Grace to you and peace from God our Father and the Lord Jesus Christ!
We are living in the last days and the end of the world is drawing near. I don’t say this because of anything in the news today. I don’t say this because I have some sort of inside source. I say this because of our reading from Acts 2, the account of the first Christian Pentecost. Pentecost was one of the three great festivals that God had established for Israel. Also known as the Feast of Harvest, it followed the completion of the barley harvest, and was a kind of firstfruits thanksgiving for the early wheat harvest. Every pious Jew tried to be in Jerusalem for this feast, which was observed each year 50 days after Passover.
But God had special events in mind for this Pentecost in 33 A.D. About 120 of Jesus’ disciples gathered together for prayer and worship. Suddenly, a sound like “the blowing of a violent wind” filled the whole room. As the disciples looked about, they saw above their heads what appeared to be tongues of fire. This was the fulfillment of John the Baptist’s prediction: “He will baptize you with the Holy Spirit and with fire” (Luke 3:16) and Jesus’ promise before His ascension: “In a few days you will be baptized with the Holy Spirit” (Acts 1:5).
The tongues of fire came to rest on each person present. Everyone received the baptism of the Spirit, for each would have work to do in carrying out the Great Commission. Certainly, these disciples already possessed the Holy Spirit.

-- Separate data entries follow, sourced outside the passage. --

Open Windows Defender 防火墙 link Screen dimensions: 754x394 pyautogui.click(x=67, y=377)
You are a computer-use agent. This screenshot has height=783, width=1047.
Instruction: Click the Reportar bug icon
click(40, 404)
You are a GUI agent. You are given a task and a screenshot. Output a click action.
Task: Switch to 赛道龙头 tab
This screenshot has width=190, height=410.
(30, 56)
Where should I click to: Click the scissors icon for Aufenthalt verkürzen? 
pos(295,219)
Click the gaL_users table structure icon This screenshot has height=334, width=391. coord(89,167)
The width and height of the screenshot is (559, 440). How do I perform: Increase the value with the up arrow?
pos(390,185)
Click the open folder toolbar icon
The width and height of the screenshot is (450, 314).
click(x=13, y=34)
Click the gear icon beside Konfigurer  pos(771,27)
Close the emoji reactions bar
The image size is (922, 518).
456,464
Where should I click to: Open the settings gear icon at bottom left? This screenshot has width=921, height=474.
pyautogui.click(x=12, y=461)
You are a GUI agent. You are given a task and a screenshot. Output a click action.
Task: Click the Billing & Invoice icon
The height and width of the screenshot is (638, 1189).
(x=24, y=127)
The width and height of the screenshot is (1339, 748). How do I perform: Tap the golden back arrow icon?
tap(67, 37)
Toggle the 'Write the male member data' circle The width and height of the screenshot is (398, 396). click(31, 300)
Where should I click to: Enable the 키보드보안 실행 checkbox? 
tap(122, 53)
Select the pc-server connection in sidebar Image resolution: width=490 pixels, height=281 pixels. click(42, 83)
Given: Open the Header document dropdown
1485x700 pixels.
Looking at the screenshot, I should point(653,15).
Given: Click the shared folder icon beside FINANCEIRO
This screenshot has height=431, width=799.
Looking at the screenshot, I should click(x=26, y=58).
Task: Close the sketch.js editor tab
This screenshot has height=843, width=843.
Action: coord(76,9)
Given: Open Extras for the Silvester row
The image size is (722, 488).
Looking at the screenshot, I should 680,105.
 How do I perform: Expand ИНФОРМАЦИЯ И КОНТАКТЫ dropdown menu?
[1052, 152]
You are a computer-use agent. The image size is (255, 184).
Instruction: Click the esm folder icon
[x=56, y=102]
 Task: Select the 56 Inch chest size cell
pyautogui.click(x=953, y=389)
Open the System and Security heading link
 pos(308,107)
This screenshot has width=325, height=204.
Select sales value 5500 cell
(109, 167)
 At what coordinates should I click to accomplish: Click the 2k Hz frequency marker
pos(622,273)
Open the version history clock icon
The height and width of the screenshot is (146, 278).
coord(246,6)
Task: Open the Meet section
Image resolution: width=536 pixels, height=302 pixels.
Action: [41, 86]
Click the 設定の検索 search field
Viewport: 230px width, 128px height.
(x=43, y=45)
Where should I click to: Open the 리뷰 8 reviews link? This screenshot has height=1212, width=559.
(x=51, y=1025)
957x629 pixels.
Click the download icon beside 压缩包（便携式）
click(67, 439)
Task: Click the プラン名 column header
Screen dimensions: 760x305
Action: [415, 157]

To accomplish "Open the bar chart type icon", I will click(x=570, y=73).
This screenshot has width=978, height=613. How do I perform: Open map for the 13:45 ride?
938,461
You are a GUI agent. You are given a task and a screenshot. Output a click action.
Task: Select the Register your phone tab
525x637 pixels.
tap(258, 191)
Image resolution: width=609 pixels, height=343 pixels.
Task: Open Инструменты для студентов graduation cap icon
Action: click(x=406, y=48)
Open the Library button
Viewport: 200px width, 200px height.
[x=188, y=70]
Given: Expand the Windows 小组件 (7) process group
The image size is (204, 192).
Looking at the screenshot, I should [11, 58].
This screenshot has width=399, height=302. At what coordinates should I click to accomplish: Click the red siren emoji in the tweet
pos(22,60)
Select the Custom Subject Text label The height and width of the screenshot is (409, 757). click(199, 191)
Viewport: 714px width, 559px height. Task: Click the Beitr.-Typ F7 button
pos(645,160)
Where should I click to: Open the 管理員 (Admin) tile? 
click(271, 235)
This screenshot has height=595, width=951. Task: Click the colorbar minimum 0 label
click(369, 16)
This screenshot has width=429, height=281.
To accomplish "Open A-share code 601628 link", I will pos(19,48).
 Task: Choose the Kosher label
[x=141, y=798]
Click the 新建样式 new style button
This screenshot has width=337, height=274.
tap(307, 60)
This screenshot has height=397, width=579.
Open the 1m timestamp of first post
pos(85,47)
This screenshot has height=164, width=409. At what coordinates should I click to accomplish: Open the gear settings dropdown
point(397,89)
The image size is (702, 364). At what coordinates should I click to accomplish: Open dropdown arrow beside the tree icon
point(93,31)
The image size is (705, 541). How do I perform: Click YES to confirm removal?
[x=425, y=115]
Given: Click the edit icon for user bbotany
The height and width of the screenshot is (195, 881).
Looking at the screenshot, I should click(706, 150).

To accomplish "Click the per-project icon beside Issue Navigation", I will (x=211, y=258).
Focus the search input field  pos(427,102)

Every believer’s faith is worked by the Spirit, who then dwells in the heart. In fact, the apostles themselves had received the Spirit directly from Jesus when He breathed on them after His resurrection (John 20:22-23). But now the Spirit would give special, new gifts to equip them for the work ahead.
For this occasion, the most apparent gift was the ability of the believers to speak in foreign languages they had never learned. This gift would help them to begin carrying out the assignment that the Lord had given to His church—to make disciples of all nations. For not coincidentally, a crowd quickly gathered that came from “every nation under heaven.”
Amazed and perplexed, some of them asked: “What does this mean?” Others mistook the speaking of many languages for drunken babbling. But that charge was easily dismissed. At this hour of the morning, even those who might be given to wine would more likely be sleeping off the previous night’s excesses.
Peter seized the moment. These amazing phenomena, he said, are the fulfillment of Joel 2:28-32, for God was now pouring out His Spirit on all people. Some eight centuries earlier, God had promised that in the last days all people, male and female, old and young, would receive the outpouring of the Holy Spirit. Everyone would be equipped to proclaim God’s message of salvation by grace alone through faith alone in Christ alone to others after receiving His revelation.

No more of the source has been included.